For years my co-managers have laughed at my obsession with lifts. One of my favourites is in the Bulgarian Central Bank building.
It has a spectacular, ever-rotating mechanism of rising platforms onto which you jump when they pass. No safety doors but one great adrenaline rush - and, given how cheap budget airline tickets are, better value than a day at Alton Towers, outside lockdown.
My unusual passion has taken me far beyond Bulgaria. One memorable trip in Japan was to meet the management at Fujitec, based in Hikone, over 200 road miles from Tokyo. It was quite a trek for a 90-minute meeting, but worth it for everything I learned about the industry and its potential for investors.
This is a sector dominated by only four companies: Fujitec, Kone, Otis and Schindler. Though they often make little money on installation, these companies enjoy strong, recurring income from maintenance - lifts are generally expensive to replace, so landlords prefer to maintain their existing systems. The lack of competition in the market allows the key companies to charge high prices for parts and regular servicing.
In recent weeks there has been much comment on which businesses win or lose from the pandemic. Tech firms that support home working and health sector companies have seen their share prices soar. But there are other businesses, less well known, that look set to prosper. I would include lift companies - beneficiaries of what you might call a ‘safer planet' impulse.
Corporations need to make their workspaces safer. While some people thrive working from home, many companies are struggling to maintain an appropriate dynamic and will erode their social capital if employees do not return to work soon. Managements want to see people back together again, swapping ideas over the water cooler. Governments want to see life back in city centres, too.
Lifts are a source of contamination. Elevators are small, enclosed spaces by nature, and they tend to lack a strong airflow. Though it is less common for it to spread through surface contact, the virus has been seen to linger on lift buttons. In July a report claimed that one woman in China, returning home to quarantine, passed coronavirus to an estimated 71 people through the single lift journey up to her apartment.
Kone is one company reducing the threat with technology. The Kone Remote Call app allows you to call for a lift using your phone, reducing contact with shared surfaces. Innovations like this may increase the safety of homes and commercial buildings, and property owners are under pressure to invest in them.
We are also seeing another ‘safer planet' impulse - the drive by governments to incorporate a green agenda within their plans for economic recovery. They are offering a ‘stick-and-carrot' approach to problems - setting tighter regulatory requirements, but giving subsidies to help. This is also assisting lift companies.
France has the oldest fleet of elevators in the world - fin de siècle pieces of rattling wrought iron, quaint but noisy and not energy-efficient. Edith Piaf is credited with saying: "When you reach the top, you should remember to send the elevator back down for the others." While this is usually interpreted in a figurative sense, it is a genuine part of etiquette when using outdated elevators. Forget to close the gate behind you, and the poor soul stranded on the ground floor cannot summon the lift back down - an inconvenience for a tired resident hauling bags of groceries home, not to mention a serious problem for anyone requiring disabled access.

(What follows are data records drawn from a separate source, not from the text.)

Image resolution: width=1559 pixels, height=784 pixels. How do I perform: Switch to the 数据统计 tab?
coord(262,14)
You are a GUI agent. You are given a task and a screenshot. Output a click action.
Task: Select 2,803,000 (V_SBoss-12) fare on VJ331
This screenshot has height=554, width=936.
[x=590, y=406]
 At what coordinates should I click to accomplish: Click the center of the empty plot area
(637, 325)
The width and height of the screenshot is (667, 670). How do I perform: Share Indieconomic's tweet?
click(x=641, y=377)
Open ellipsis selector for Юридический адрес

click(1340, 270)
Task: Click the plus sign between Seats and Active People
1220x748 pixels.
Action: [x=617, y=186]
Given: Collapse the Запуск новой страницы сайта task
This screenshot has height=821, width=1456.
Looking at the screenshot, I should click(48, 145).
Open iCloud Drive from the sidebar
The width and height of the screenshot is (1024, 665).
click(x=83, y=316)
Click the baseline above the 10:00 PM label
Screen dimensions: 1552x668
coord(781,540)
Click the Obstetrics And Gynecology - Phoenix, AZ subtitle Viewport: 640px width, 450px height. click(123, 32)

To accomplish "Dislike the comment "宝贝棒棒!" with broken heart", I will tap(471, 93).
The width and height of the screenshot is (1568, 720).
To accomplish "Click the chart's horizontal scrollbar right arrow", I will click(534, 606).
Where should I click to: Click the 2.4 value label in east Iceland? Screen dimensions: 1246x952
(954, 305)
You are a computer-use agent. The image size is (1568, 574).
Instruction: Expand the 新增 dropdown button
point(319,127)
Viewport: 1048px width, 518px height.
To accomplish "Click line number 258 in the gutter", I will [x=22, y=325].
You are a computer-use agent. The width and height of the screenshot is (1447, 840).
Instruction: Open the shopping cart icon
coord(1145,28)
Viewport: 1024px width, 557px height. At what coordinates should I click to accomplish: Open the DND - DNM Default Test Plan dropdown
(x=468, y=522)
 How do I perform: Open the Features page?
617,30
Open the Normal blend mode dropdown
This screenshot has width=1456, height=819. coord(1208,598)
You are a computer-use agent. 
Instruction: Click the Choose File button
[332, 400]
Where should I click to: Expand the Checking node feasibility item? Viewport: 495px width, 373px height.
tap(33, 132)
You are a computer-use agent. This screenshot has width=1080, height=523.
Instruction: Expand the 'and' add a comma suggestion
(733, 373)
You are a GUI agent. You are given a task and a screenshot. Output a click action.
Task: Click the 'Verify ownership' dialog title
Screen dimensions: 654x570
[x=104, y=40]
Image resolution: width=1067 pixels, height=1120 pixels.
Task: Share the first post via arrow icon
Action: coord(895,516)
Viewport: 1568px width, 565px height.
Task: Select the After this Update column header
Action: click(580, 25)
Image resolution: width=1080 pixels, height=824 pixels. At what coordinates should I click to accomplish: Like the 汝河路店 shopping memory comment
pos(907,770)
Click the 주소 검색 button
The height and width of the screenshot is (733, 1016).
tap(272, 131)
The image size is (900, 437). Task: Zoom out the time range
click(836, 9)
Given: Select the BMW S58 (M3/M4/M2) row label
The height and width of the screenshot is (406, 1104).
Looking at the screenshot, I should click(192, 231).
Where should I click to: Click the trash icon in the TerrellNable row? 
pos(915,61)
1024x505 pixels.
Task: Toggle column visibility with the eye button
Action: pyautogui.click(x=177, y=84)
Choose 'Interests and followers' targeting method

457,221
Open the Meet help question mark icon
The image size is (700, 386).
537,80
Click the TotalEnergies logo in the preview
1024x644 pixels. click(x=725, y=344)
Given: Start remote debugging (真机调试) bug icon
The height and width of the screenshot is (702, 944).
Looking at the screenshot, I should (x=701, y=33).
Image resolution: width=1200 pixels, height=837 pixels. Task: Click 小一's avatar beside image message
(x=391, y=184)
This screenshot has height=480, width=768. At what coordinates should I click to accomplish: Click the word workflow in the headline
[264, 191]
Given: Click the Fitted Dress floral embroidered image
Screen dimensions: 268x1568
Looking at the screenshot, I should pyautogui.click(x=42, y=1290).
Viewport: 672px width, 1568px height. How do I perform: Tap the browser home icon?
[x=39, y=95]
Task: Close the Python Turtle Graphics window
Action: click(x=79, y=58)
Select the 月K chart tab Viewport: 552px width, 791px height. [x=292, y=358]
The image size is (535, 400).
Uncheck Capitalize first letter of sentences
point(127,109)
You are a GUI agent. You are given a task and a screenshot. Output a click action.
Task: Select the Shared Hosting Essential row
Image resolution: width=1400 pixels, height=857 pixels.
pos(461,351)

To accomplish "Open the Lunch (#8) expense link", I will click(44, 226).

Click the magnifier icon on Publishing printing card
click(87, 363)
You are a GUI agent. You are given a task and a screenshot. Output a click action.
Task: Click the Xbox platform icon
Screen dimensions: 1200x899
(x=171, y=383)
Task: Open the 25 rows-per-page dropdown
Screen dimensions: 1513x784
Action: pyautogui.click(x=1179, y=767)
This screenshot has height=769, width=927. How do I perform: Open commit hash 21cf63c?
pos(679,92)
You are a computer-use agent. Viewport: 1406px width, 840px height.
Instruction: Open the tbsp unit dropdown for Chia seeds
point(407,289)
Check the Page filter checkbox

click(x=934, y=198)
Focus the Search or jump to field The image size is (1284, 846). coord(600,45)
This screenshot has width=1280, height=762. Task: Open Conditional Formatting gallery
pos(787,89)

Considering the EU's goal to reach net-zero carbon emissions by 2050, replacing these antiques with more efficient lifts that are also fitted with anti-coronavirus measures is a ‘win-win' solution. Safer people, safer planet.
The aim set out in the EU's Green Deal is to double the annual rate of renovating existing buildings in order to reach 2030's targets. Buildings account for 40% of all energy consumed, according to Eurostat. If Biden beats Trump in the upcoming election, then we would expect him practically to copy and paste the EU's Green Deal and apply the same focus on renovation throughout the US.
The elevator industry is only one beneficiary. Another is heating, ventilation and air-conditioning (HVAC).
One person with the virus can contaminate a whole building if it is fitted with an outdated air-conditioning system that merely recycles air without filtering it. I once worked in an office block that had to be evacuated for an entire week when a single person contracted meningitis - the contagious virus was circulating around the building through the air-con vents.
Across the globe we are seeing a drive for cleaner - and more efficient - air-con units in buildings. That means replacing or updating existing systems. And that means plenty of work for HVAC companies we hold like Trane and Daikin, one American and one Japanese.
There is much talk of a tech bubble. Some fund managers say investors should be selling the tech giants that have led the S&P's recovery; and recycling the money into heavily discounted value stocks whose ‘day in the sun' is well overdue. We are always watchful on valuations and have taken profits on some of the tech stocks we did hold. But the examples I have given show that there are still plenty of interesting opportunities for growth in the world - without having to take a chance on ‘bargain-bucket' stocks in industries pummelled by the pandemic.
Rosanna Burcheri is co-manager of the Artemis Global Select fund and the Mid Wynd International investment trust.